Назавтра я все еще не могла прийти в себя от увиденного. В тот день мне подгоняли по размеру воротник, полоску на подбородок и манишку. Медсестра объяснила, что мне нужно будет носить эти приспособления, чтобы сгладить шрамы и ускорить процесс восстановления кожи. Но когда на меня нацепили все эти штуки, мне стало жутко неуютно, как во время приступа клаустрофобии. И тут одна из врачей-физиотерапевтов сказала, что на лице у меня тоже будет такая маска.
— То есть? — в замешательстве спросила я, впервые слыша об этом.
— Ну да! Маска из прозрачного пластика, — подтвердила врач. — Ее нужно будет носить двадцать три часа в сутки, от восемнадцати месяцев до двух лет. Ты наденешь ее через несколько недель, — беззаботно добавила она.
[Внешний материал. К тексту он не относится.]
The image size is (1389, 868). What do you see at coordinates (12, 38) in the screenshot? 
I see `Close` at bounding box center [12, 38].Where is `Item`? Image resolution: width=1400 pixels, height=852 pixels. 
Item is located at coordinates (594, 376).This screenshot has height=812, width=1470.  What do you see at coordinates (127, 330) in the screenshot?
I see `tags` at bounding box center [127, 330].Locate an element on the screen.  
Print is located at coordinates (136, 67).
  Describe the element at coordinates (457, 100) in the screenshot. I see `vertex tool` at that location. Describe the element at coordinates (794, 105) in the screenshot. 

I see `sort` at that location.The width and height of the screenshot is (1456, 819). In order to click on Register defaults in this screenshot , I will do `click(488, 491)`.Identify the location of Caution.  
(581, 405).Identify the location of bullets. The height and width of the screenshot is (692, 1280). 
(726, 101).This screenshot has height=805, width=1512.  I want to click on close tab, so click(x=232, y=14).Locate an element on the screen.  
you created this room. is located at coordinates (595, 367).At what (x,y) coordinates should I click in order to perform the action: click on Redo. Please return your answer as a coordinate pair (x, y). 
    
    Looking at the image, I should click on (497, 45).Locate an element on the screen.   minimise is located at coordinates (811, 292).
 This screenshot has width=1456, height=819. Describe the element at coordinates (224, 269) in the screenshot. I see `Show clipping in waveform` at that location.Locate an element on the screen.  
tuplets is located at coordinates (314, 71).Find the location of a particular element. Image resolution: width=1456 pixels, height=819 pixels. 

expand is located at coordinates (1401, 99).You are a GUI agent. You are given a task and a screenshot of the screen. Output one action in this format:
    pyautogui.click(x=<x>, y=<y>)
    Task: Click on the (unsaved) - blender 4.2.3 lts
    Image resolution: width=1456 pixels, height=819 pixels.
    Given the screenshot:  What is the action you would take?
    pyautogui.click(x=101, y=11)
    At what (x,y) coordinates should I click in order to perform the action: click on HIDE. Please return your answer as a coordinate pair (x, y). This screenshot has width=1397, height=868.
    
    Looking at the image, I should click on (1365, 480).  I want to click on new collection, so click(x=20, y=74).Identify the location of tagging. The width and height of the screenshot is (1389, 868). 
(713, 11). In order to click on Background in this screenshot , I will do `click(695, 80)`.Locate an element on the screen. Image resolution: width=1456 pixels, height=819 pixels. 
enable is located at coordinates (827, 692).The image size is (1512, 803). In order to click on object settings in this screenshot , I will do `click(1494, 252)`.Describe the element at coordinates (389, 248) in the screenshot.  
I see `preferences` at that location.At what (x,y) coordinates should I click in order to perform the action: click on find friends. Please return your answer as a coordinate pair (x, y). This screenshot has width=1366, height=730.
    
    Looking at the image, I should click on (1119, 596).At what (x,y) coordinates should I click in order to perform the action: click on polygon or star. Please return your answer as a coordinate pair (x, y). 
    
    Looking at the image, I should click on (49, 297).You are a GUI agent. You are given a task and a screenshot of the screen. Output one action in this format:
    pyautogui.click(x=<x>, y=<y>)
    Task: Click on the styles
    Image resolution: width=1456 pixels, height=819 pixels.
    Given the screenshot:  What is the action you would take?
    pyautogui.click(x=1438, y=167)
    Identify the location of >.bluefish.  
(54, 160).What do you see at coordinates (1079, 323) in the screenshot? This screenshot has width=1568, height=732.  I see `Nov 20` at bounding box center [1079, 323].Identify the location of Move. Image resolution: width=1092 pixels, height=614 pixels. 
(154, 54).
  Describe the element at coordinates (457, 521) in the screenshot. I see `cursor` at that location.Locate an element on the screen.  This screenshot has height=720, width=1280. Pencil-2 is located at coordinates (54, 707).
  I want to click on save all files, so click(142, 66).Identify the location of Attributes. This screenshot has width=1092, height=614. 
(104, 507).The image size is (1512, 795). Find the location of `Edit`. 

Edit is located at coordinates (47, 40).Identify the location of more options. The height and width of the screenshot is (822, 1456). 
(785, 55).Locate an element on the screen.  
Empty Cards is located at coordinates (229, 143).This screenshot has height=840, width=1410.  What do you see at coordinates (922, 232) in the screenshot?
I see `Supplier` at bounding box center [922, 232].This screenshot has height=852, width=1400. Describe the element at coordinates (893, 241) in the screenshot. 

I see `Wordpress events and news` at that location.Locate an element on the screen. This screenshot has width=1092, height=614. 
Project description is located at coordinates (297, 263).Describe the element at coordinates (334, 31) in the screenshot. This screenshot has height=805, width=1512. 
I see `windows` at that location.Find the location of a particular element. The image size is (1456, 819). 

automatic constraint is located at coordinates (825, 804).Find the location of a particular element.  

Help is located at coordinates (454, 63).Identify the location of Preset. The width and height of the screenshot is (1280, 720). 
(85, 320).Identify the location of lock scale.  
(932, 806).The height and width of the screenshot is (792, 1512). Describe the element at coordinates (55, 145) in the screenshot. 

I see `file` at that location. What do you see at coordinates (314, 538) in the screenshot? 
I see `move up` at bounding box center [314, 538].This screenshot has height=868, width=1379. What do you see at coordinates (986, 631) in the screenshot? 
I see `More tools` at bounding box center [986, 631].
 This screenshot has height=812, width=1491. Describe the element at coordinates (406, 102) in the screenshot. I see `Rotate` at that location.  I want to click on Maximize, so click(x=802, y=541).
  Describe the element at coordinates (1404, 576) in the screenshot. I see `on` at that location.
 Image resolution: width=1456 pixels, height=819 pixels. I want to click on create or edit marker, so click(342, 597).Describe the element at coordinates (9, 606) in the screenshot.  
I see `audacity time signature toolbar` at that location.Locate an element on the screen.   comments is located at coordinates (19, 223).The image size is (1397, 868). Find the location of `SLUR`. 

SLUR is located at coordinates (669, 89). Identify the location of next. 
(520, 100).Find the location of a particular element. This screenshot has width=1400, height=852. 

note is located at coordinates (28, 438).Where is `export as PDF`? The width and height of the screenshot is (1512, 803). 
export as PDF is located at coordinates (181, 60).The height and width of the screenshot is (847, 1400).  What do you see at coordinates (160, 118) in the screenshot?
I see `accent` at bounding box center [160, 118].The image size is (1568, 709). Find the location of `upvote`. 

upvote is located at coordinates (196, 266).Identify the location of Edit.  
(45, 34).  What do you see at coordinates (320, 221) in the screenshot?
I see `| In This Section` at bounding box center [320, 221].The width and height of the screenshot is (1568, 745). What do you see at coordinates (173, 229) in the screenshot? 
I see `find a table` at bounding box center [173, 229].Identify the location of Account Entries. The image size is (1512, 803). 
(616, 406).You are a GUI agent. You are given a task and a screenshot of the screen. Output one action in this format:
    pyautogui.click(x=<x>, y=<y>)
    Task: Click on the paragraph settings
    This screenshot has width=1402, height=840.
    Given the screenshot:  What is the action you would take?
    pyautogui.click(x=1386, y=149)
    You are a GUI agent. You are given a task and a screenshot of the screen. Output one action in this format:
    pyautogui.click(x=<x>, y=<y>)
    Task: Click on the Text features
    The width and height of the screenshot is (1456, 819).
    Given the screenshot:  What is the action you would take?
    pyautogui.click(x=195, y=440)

Сердце ухнуло куда-то вниз. Будто мне мало того, что стало с моим лицом! Теперь еще придется носить какую-то маску, как Ганнибал Лектор!
— Я не знала, — пробормотала я, стараясь не расплакаться.
Я провела в больнице уже пять недель и ни разу не подумала о том, чтобы поехать домой. Больница стала моим миром, казалось, навсегда. Я просто решила, что останусь здесь навечно. Тут меня принимают, несмотря на мои увечья. Тут я в безопасности. Поэтому, когда мама сказала, что меня планируют скоро выписать, я была просто убита.
— Ни за что! — покачала я головой. — Я останусь здесь.
— Но рано или поздно тебе придется поехать домой, Кэти, — возразила мама.
— Что мне делать? — позже спросила я у одной медсестры, очаровательной рыжеватой блондинки по имени Сьюзи. Но что она могла мне ответить? Она просто гладила меня по голове, позволяя выговориться.